Brooks sounded a similar note.

“I think we missed a couple of layups. We missed a couple of threes. And then they shot 17 free throws in the fourth quarter,” the coach said after the game, according to Joshua A. Vinson of Hoop District. “Yeah, [LeBron is] the best player on the planet. He’s going to be able to attack, but we can’t keep putting him on the free-throw line.”

Of note: the Cavs did shoot 17 freebies in the fourth, but James only shot six of them. Washington also put Green, Osman, Rodney Hood and Larry Nance Jr. on the line as Cleveland waged its comeback, too.

The comeback wasn’t about LeBron getting calls that Wall doesn’t. It was about LeBron eviscerating small-ball Wizards lineups that had been very bad defensively in limited run throughout the season, and that had no prayer of stopping James in winning time on Thursday, and about the Wizards not being able to summon the requisite firepower to match on the other end.

And while Wall, like just about every star player, surely has a legitimate gripe about opponents getting away with uncalled defensive contact over the course of the game, A) it’s tough to watch that LeBron-defended possession and see an egregious missed whistle and B) no matter what, Wall has to be able to beat Jeff Green off the bounce and to the basket with the game on the line, rather than pulling up early to kick the ball out with a help defender waiting in the wings.

“[Wall] does create so much force to the basket and a lot of eyes are on him, but we have to find openings,” Brooks said after the game, according to Buckner. “Just got to live with those attack plays, and we made those throughout the game in the last three quarters.”

They didn’t make them when it counted, though. Maybe that’s a matter of a team needing to rediscover itself after spending years developing one identity, then two months fostering another without its top playmaker, and then having to reintegrate said star on the eve of the playoffs. Maybe, in the grand scheme, that matters way less than Wall generally being awesome on Thursday, scoring 28 points and dishing 14 assists:

And maybe none of that matters all that much, because losing Thursday didn’t even really hurt the Wizards too badly. The Milwaukee Bucks lost, too, so both teams dropped to 42-37. The Wizards still own a better in-conference record than the Bucks, meaning they’re still in the East’s No. 7 spot … which, after Thursday’s bombshell news out of Boston, is exactly where you want to be, if you’ve got to be in the lower reaches of the bracket.

If the current seeds hold, and if the Wizards can knock off the wounded Celtics, and if the Cavs can spirit away the Miami Heat, we’d be right back in Cleveland to start Round 2. Maybe, to the Wizards, the part worth focusing on is the indication that, with Wall back, they can hold their own and then some.

“We wanted to win more than anything, but the chips didn’t fall that way, but we move on,” Beal said, according to Buckner. “It’s definitely a statement game for both teams. They showed us what they’re bringing. We showed them what we’re bringing.
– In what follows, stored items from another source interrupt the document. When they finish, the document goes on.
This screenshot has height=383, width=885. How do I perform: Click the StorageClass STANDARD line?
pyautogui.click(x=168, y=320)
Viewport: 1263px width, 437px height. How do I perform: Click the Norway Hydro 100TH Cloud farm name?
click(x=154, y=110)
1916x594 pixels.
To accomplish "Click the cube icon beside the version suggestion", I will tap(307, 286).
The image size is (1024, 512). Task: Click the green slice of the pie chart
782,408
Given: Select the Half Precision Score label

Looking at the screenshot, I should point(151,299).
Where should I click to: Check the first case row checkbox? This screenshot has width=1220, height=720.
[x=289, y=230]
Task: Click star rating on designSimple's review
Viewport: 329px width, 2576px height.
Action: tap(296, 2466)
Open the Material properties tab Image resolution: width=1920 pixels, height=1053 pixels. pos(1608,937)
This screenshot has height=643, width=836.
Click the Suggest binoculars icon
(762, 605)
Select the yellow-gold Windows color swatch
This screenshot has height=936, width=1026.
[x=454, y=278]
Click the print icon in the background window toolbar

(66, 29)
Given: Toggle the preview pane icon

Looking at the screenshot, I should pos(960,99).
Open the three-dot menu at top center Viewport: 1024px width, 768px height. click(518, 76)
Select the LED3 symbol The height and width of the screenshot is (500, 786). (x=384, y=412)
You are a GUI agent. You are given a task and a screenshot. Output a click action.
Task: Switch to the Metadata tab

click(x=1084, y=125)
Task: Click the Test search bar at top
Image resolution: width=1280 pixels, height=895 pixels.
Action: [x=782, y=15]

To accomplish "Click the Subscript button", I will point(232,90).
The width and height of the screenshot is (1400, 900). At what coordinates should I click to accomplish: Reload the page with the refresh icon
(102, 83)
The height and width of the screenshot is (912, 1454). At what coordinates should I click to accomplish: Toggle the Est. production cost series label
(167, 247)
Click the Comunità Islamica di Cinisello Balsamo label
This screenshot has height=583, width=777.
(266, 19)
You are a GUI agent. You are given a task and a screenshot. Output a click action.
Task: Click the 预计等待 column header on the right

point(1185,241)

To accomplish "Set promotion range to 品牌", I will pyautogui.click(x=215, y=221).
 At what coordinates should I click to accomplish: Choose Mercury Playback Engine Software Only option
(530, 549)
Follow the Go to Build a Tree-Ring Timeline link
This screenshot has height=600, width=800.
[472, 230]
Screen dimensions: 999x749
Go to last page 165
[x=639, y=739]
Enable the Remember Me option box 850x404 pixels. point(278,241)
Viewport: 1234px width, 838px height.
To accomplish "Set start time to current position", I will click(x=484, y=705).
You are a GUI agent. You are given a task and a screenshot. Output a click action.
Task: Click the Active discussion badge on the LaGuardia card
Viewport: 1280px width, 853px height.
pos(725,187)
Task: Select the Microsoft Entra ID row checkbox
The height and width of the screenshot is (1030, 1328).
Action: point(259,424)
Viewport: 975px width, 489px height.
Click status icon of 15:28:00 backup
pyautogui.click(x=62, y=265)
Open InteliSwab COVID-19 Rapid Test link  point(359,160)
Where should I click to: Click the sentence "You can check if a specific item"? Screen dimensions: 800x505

So I’m curious to see what happens if that matchup happens.”

From the outside, the curious part will remain which Washington team comes to the fore in that matchup — the one capable of outscoring Cleveland by 30 in the middle of the game, or the one that fritters away a 16-point lead in the final six minutes — and which statement the Wizards made Thursday will wind up defining the rest of their season.